So today was my first full day at home. I got to sleep in my own bed last night which was kind of weird. I have to sleep elevated because of the stitches pulling and the feeding tube being in. My head needs to stay above my stomach so that everything runs as it should. Today was a little rough because of the intense chest pain that I am still having. Every time I swallow I get a sharp pain in the right side of my chest, not down the center as you would think. The doctors are uncertain as to why this pain is there, but they assume it is either from the feeding tube being in and my body just needing to get used to it or I may have esophagitis, inflammation of the esophagus. We had the home health nurse come today. She was helpful to my mom, to reassure her that she was calculating the feeding formula and pump correctly, giving me the injection properly and checking my fluid drainage. I knew my mom was doing a good job, but she needed the reassurance. I did go for a walk with my mom to the end of the driveway, twice today. I didn't realize that it was so cold out-gee, time sure does fly when you're having fun (haha!) I have my first follow up appointment with Dr. Emre tomorrow, so hopefully he will have come up with a plan so that this pain goes away, since the pain medications do absolutley nothing. It's amazing to me that this is actually the only pain that I am really having. I would feel like a million bucks with this new and amazing liver of mine if it weren't for this darn chest pain. Hopefully Dr. Emre has some suggestions for me tomorrow.
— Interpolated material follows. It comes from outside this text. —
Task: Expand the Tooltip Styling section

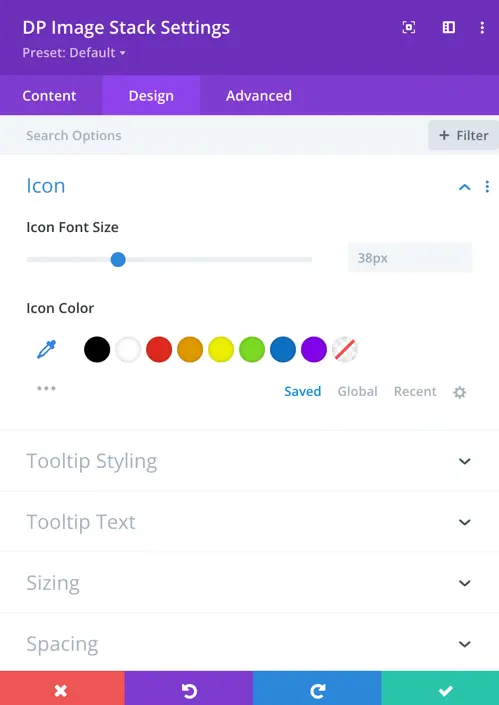Action: 250,461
Dr. Emre and the transplant team decided to keep John for another day just for observation. They wanted to make sure that everything was okay with him eating and not having an IV in. He seems to have done really well all day, and should go home tomorrow. Thankfully he will be home for the weekend, and can get some nice rest at home all weekend long. John said his mom brought him chicken soup today, which was great. I know my mom's chicken soup always makes me feel better. John is learning that home cooked food will always be better than hospital food (haha); though doesn't complain.
Stephen is on his way home as I am writing this and he is going to come to the appointment with us tomorrow. Afterward we are going to stop by John's room so that my almost donor can meet my full donor. The three of us will have a special bond that no one will ever quite understand. I am so glad that all of my immediate family has now gotten to meet the generous and amazing person that saved my life.